Because there are no diagnostic criteria for the wider spectrum of the spondyloarthropathies, the diagnosis is based primarily on clinical findings. 1,2,4-8 European Spondylarthropathy Study Group (ESSG) classification criteria are used frequently to assist the clinical diagnosis (Table 1).9 Early diagnosis has become much more important in recent years as more effective therapeutic options have become available.

In this article, we describe the specific clinical entities in the spondyloarthropathies and their common laboratory and radiological features. Then we outline a variety of management strategies, including nonpharmacological modalities, pharmacological therapy, and ophthalmological or surgical referral.

CLINICAL MANIFESTATIONS

Ankylosing spondylitis. The prototype of the spondyloarthropathies, ankylosing spondylitis primarily in- volves the sacroiliac joints and spine (Figure) and, often, the hip and shoulder joints; patients typically present with chronic inflammatory back pain.2,8 Symptoms usually start insidiously when patients are in their late teens or early 20s; men are affected roughly twice as frequently as women.

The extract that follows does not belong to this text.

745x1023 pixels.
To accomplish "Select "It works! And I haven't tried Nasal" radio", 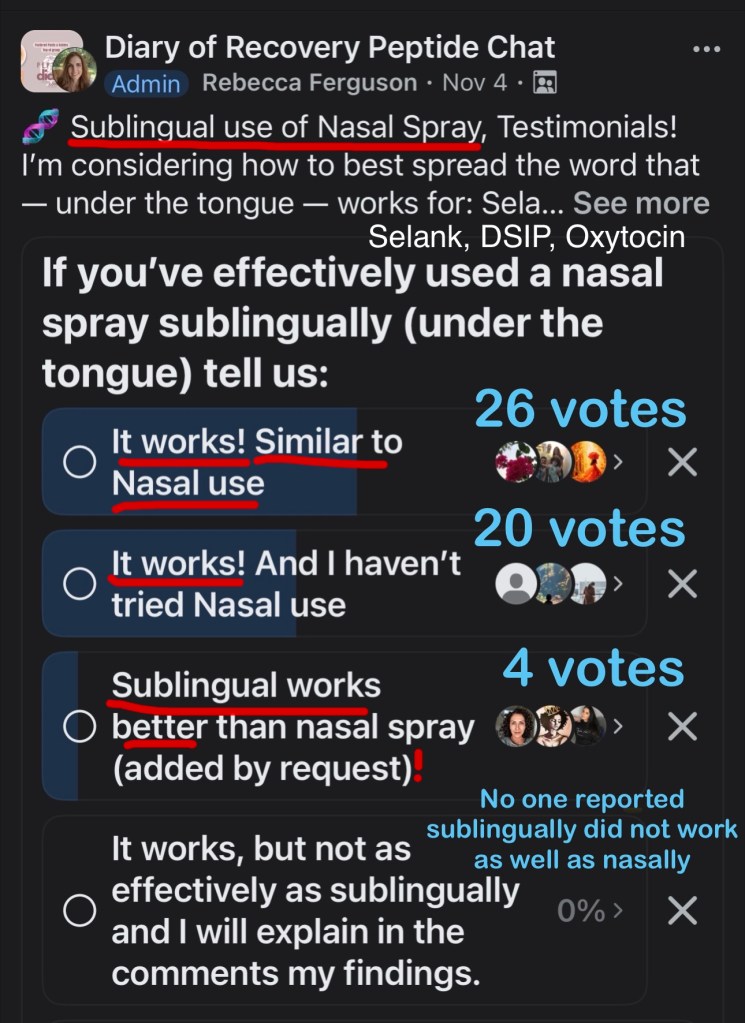I will (x=79, y=584).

Patients who have ankylosing spondylitis may awaken late at night or very early in the morning because of back pain and stiffness, which is eased with physical exercise or a hot shower. Enthesitis may cause pain and tenderness over the anterior chest wall, spinal processes, iliac crests, and sites of bony insertions of the Achilles and patellar tendons and plantar fascia. Peripheral arthritis, usually monoarticular or oligoarticular, is less common in primary ankylosing spondylitis than in “secondary” ankylosing spondylitis (in the context of psoriatic arthritis, reactive arthritis, or IBD).

 

Table 1 – The European Spondyloarthropathy Study Group classification criteria

Criterion Definition
Inflammatory spinal pain, including at least 4 of these 5 components: (1) duration of at least 3 months, (2) onset before age 45 years, (3) insidious onset, (4) improvement seen with exercise, and (5) association with morning spinal stiffness History of spinal pain or current symptoms (low, middle, and upper back or neck region)
Synovitis Past or present asymmetrical arthritis or arthritis seen mostly in the lower limbs
Spondyloarthropathy Inflammatory spinal pain or synovitis and 1 or more of the following:
  • A family history of first- or second-degree relatives with AS, psoriasis, acute iritis, ReA, or IBD
  • Past or present psoriasis (with a physician diagnosis)
  • Past or present ulcerative colitis or Crohn disease (with a physician diagnosis confirmed by radiography or endoscopy)
  • Past or present alternating buttocks pain
  • Past or present spontaneous pain or tenderness at insertion site (Achilles tendon or plantar fascia)
  • Episode of diarrhea within 1 month before onset of arthritis
  • Nongonococcal urethritis or cervicitis within 1 month before onset of arthritis
  • Bilateral grade 2 to grade 4 sacroiliitis or unilateral grade 3 or grade 4 sacroiliitis

AS, ankylosing spondylitis; ReA, reactive arthritis; IBD, inflammatory bowel disease.